I tried to trip Astra up, but it was having none of it. I asked it what famous art gallery we were in, but it refused to hazard a guess. I asked why it had identified the paintings as replicas and it started to apologize for its mistake (Astra apologizes a lot). I was compelled to interrupt: “No, no—you’re right, it’s not a mistake. You’re correct to identify paintings on screens as fake paintings.” I couldn’t help feeling a bit bad: I’d confused an app that exists only to please.
When it works well, Astra is enthralling. The experience of striking up a conversation with your phone about something you’re both looking at feels fresh and seamless. In a media briefing yesterday, Google DeepMind shared a video showing off other uses: reading an email on your phone’s screen to find a door code (and then reminding you of that code later), pointing a phone at a passing bus and asking where it goes, quizzing it about a public artwork as you walk past. This could be generative AI’s killer app.
And yet there’s a long way to go before most people get their hands on tech like this. There’s no mention of a release date. Google DeepMind has also shared videos of Astra working on a pair of smart glasses, but that tech is even further down the company’s wish list.
Mixing it up
For now, researchers outside Google DeepMind are keeping a close eye on its progress. “The way that things are being combined is impressive,” says Maria Liakata, who works on large language models at Queen Mary University of London and the Alan Turing Institute. “It’s hard enough to do reasoning with language, but here you need to bring in images and more. That’s not trivial.”
Liakata is also impressed by Astra’s ability to recall things it has seen or heard. She works on what she calls long-range context, getting models to keep track of information that they have come across before. “This is exciting,” says Liakata. “Even doing it in a single modality is exciting.”

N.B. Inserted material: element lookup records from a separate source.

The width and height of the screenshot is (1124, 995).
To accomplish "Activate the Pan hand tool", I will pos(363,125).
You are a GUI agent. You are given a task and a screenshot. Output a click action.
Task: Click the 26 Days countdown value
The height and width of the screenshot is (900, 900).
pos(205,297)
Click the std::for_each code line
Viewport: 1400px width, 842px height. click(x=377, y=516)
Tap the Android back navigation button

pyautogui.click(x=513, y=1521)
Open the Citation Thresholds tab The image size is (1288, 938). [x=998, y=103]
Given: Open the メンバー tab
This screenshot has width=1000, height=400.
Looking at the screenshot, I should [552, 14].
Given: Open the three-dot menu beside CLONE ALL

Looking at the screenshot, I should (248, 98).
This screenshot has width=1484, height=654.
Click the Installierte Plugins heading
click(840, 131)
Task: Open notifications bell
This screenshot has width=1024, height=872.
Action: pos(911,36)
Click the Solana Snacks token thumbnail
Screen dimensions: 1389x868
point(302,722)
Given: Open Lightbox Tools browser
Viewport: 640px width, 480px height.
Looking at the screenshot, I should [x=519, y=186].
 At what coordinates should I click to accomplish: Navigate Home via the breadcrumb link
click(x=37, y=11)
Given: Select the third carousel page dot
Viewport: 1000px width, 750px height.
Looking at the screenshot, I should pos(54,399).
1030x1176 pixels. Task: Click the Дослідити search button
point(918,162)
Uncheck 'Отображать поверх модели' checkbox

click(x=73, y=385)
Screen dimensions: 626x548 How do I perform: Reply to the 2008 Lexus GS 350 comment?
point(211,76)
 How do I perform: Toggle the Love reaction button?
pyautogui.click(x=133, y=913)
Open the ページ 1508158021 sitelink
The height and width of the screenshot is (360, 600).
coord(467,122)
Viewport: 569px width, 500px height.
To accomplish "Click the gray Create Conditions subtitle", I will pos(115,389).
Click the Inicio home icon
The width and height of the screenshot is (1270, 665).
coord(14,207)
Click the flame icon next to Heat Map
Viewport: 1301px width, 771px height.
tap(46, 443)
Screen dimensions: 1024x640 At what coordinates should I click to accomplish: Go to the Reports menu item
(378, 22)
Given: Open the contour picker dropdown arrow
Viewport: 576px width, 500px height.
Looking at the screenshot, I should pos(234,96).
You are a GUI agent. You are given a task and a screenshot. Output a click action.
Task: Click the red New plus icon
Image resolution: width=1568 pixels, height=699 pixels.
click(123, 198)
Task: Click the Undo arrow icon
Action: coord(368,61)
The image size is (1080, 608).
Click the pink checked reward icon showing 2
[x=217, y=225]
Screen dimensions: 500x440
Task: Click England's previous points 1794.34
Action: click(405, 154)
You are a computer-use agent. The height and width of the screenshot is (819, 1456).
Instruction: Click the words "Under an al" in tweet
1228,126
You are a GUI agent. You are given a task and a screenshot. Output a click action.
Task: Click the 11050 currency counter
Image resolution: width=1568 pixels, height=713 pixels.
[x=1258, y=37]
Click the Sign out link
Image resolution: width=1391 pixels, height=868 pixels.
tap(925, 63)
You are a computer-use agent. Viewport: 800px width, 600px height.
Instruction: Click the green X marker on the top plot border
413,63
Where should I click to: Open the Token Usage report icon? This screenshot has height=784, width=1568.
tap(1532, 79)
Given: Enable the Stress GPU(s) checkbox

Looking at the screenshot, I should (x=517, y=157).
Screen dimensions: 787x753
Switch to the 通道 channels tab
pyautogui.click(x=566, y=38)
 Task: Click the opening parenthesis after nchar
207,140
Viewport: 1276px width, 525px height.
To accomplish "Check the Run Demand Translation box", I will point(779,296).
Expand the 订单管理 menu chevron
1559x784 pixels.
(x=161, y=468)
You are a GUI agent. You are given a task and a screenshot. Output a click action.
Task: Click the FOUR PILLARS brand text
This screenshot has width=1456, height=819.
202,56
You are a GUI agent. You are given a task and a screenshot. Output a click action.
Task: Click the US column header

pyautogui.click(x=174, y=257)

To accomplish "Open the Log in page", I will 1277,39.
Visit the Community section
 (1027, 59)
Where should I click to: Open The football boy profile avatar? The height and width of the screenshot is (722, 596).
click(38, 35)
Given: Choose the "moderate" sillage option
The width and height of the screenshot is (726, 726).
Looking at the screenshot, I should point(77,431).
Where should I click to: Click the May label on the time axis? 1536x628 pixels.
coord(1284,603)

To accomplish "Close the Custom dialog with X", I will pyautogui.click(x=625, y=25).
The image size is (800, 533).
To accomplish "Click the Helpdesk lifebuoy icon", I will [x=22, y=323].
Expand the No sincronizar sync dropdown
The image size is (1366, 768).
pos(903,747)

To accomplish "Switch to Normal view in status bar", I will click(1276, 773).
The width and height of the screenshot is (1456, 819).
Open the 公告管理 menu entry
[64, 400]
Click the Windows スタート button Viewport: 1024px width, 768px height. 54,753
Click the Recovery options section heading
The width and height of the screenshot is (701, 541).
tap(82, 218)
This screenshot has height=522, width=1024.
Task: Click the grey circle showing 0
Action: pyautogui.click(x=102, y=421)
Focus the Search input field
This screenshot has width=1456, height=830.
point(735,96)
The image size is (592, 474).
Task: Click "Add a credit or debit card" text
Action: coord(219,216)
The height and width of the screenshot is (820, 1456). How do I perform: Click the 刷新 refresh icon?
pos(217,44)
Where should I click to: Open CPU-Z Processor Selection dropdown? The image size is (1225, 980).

But she admits that a lot of her assessment is guesswork. “Multimodal reasoning is really cutting-edge,” she says. “But it’s very hard to know exactly where they’re at, because they haven’t said a lot about what is in the technology itself.”
For Bodhisattwa Majumder, a researcher who works on multimodal models and agents at the Allen Institute for AI, that’s a key concern. “We absolutely don’t know how Google is doing it,” he says.
He notes that if Google were to be a little more open about what it is building, it would help consumers understand the limitations of the tech they could soon be holding in their hands. “They need to know how these systems work,” he says. “You want a user to be able to see what the system has learned about you, to correct mistakes, or to remove things you want to keep private.”